Since the COVID-19 pandemic began, gun sales have sharply increased, an accompanying commentary pointed out. In March, Americans bought nearly two million guns, marking the second-highest monthly total since 1998, when the Federal Bureau of Investigation (FBI) began publishing such data.
“How will the current surge of gun purchases affect firearm-related violence?” wrote Chana A. Sacks, M.D., M.P.H., and Stephen J. Bartels, M.D., in their commentary. “With an additional 2 million guns now in households across the country at a time of widespread unemployment, social isolation, and acute national stress that is unprecedented in our lifetime, we urgently need to find out.”
Lead author David M. Studdert, LL.B., Sc.D., of the Stanford Law School and School of Medicine and colleagues tracked firearm ownership and mortality over 12 years (2004-2016) among 26.3 million adults in California. They used the California Statewide Voter Registration Database to form the cohort, as the database updates its information on registered voters in the state every year.
The researchers then used the California Department of Justice’s Dealer Record of Sale for details on which cohort members acquired handguns and when.
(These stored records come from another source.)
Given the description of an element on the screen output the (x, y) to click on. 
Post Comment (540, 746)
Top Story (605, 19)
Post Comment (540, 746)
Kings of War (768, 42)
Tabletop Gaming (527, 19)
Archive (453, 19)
Additionally, the California Death Statistical Master Files provided records of all deaths reported during the study period.
In total, 676,425 members of the cohort acquired one or more handguns during the study period, and 17,894 died of suicide, of which 6,691 were suicides by firearm. “Handgun owners had lower rates of all-cause mortality than nonowners but substantially higher rates of suicide,” the authors wrote.
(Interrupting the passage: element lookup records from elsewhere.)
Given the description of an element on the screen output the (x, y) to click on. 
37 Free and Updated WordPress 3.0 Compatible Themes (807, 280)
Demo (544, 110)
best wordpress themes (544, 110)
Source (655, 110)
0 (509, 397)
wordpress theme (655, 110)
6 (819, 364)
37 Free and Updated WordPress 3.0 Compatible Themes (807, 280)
The rate of suicide by firearm among handgun owners peaked immediately after the gun purchase (within 30 days) but remained relatively higher 12 years later. Fifty-two percent of all suicides by firearm among handgun owners occurred more than a year after acquisition of a gun.
Women accounted for only 16% of all suicides by firearm, but the rate of suicide by any method among female handgun owners was seven times higher compared with female nonowners. The corresponding suicide rate among male handgun owners was three times as high as that of nonowners.
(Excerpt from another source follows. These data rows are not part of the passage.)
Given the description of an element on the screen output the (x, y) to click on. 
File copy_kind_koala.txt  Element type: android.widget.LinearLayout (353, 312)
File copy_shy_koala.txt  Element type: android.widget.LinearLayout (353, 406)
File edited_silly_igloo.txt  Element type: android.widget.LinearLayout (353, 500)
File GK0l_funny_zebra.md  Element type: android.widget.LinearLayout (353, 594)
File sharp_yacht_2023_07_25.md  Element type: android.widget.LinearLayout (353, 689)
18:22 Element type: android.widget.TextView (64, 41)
The findings have several implications for clinical care and suicide prevention, wrote Sacks and Bartels in their commentary. Assessments of suicide risk should include questions about recent gun ownership and access to firearms, for example, and women, as well as men, should be questioned about gun ownership, they wrote.
“Fifty-nine people were killed in the mass shooting in Las Vegas in 2017, the deadliest in U.S. history. Approximately the same number die each day in the United States from suicide by firearm,” Studdert and colleagues concluded. “Many of these deaths are preventable.”